Repeat the material below. Keep every line exactly as written.

→ Raw data
━━━━━━━━━━━━━━━━━━━━

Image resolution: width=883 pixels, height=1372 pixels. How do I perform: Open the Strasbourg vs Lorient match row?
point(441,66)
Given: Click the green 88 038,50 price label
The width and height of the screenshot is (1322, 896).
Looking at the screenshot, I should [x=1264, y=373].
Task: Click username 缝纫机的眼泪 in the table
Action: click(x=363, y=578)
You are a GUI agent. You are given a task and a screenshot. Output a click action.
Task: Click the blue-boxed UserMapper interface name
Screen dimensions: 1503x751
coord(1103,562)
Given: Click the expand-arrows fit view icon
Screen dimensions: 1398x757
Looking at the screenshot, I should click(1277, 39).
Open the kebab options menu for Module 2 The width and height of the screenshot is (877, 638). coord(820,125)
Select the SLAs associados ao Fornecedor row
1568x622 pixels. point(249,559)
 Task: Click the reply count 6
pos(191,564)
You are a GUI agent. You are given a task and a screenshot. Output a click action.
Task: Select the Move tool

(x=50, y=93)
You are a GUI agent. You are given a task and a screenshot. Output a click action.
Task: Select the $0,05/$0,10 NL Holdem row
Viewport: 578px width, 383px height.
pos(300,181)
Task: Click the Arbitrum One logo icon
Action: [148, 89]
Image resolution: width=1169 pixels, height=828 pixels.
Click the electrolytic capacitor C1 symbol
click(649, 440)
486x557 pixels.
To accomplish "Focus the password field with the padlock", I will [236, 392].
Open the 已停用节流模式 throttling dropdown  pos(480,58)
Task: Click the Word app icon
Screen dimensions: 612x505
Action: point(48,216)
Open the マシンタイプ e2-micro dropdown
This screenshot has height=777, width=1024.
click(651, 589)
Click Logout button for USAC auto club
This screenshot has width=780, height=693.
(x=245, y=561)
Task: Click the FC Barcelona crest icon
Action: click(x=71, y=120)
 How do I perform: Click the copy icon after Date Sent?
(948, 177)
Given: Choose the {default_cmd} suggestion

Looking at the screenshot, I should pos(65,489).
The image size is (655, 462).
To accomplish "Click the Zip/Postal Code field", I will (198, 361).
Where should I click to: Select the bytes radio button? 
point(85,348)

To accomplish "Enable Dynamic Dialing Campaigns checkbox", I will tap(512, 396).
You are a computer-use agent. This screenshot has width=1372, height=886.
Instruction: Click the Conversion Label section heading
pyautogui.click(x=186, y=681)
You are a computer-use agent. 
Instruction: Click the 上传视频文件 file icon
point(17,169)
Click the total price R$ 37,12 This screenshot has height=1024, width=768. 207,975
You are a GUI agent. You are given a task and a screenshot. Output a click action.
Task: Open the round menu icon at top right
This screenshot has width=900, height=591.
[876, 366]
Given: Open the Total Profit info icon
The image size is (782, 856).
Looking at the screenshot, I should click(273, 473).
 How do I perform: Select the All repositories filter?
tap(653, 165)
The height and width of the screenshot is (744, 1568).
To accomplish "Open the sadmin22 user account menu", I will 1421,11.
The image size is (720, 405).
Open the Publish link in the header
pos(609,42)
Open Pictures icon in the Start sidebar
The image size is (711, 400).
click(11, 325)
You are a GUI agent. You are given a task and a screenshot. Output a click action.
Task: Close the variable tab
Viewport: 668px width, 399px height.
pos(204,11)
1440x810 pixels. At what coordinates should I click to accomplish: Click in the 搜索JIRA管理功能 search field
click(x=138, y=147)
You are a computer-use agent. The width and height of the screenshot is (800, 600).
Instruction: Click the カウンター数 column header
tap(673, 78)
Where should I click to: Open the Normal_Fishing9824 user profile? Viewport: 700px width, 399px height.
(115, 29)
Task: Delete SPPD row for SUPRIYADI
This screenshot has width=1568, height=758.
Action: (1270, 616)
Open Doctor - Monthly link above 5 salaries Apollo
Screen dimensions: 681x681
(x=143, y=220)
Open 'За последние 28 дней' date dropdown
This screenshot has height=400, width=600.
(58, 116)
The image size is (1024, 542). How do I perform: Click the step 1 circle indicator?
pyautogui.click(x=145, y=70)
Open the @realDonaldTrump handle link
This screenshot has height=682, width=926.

━━━━━━━━━━━━━━━━━━━━

→ Response box
Image resolution: width=883 pixels, height=1372 pixels. How do I perform: Open the Strasbourg vs Lorient match row?
point(441,66)
Given: Click the green 88 038,50 price label
The width and height of the screenshot is (1322, 896).
Looking at the screenshot, I should [x=1264, y=373].
Task: Click username 缝纫机的眼泪 in the table
Action: click(x=363, y=578)
You are a GUI agent. You are given a task and a screenshot. Output a click action.
Task: Click the blue-boxed UserMapper interface name
Screen dimensions: 1503x751
coord(1103,562)
Given: Click the expand-arrows fit view icon
Screen dimensions: 1398x757
Looking at the screenshot, I should click(1277, 39).
Open the kebab options menu for Module 2 The width and height of the screenshot is (877, 638). coord(820,125)
Select the SLAs associados ao Fornecedor row
1568x622 pixels. point(249,559)
 Task: Click the reply count 6
pos(191,564)
You are a GUI agent. You are given a task and a screenshot. Output a click action.
Task: Select the Move tool

(x=50, y=93)
You are a GUI agent. You are given a task and a screenshot. Output a click action.
Task: Select the $0,05/$0,10 NL Holdem row
Viewport: 578px width, 383px height.
pos(300,181)
Task: Click the Arbitrum One logo icon
Action: [148, 89]
Image resolution: width=1169 pixels, height=828 pixels.
Click the electrolytic capacitor C1 symbol
click(649, 440)
486x557 pixels.
To accomplish "Focus the password field with the padlock", I will [236, 392].
Open the 已停用节流模式 throttling dropdown  pos(480,58)
Task: Click the Word app icon
Screen dimensions: 612x505
Action: point(48,216)
Open the マシンタイプ e2-micro dropdown
This screenshot has height=777, width=1024.
click(651, 589)
Click Logout button for USAC auto club
This screenshot has width=780, height=693.
(x=245, y=561)
Task: Click the FC Barcelona crest icon
Action: click(x=71, y=120)
 How do I perform: Click the copy icon after Date Sent?
(948, 177)
Given: Choose the {default_cmd} suggestion

Looking at the screenshot, I should pos(65,489).
The image size is (655, 462).
To accomplish "Click the Zip/Postal Code field", I will (198, 361).
Where should I click to: Select the bytes radio button? 
point(85,348)

To accomplish "Enable Dynamic Dialing Campaigns checkbox", I will tap(512, 396).
You are a computer-use agent. This screenshot has width=1372, height=886.
Instruction: Click the Conversion Label section heading
pyautogui.click(x=186, y=681)
You are a computer-use agent. 
Instruction: Click the 上传视频文件 file icon
point(17,169)
Click the total price R$ 37,12 This screenshot has height=1024, width=768. 207,975
You are a GUI agent. You are given a task and a screenshot. Output a click action.
Task: Open the round menu icon at top right
This screenshot has width=900, height=591.
[876, 366]
Given: Open the Total Profit info icon
The image size is (782, 856).
Looking at the screenshot, I should click(273, 473).
 How do I perform: Select the All repositories filter?
tap(653, 165)
The height and width of the screenshot is (744, 1568).
To accomplish "Open the sadmin22 user account menu", I will 1421,11.
The image size is (720, 405).
Open the Publish link in the header
pos(609,42)
Open Pictures icon in the Start sidebar
The image size is (711, 400).
click(11, 325)
You are a GUI agent. You are given a task and a screenshot. Output a click action.
Task: Close the variable tab
Viewport: 668px width, 399px height.
pos(204,11)
1440x810 pixels. At what coordinates should I click to accomplish: Click in the 搜索JIRA管理功能 search field
click(x=138, y=147)
You are a computer-use agent. The width and height of the screenshot is (800, 600).
Instruction: Click the カウンター数 column header
tap(673, 78)
Where should I click to: Open the Normal_Fishing9824 user profile? Viewport: 700px width, 399px height.
(115, 29)
Task: Delete SPPD row for SUPRIYADI
This screenshot has width=1568, height=758.
Action: (1270, 616)
Open Doctor - Monthly link above 5 salaries Apollo
Screen dimensions: 681x681
(x=143, y=220)
Open 'За последние 28 дней' date dropdown
This screenshot has height=400, width=600.
(58, 116)
The image size is (1024, 542). How do I perform: Click the step 1 circle indicator?
pyautogui.click(x=145, y=70)
Open the @realDonaldTrump handle link
This screenshot has height=682, width=926.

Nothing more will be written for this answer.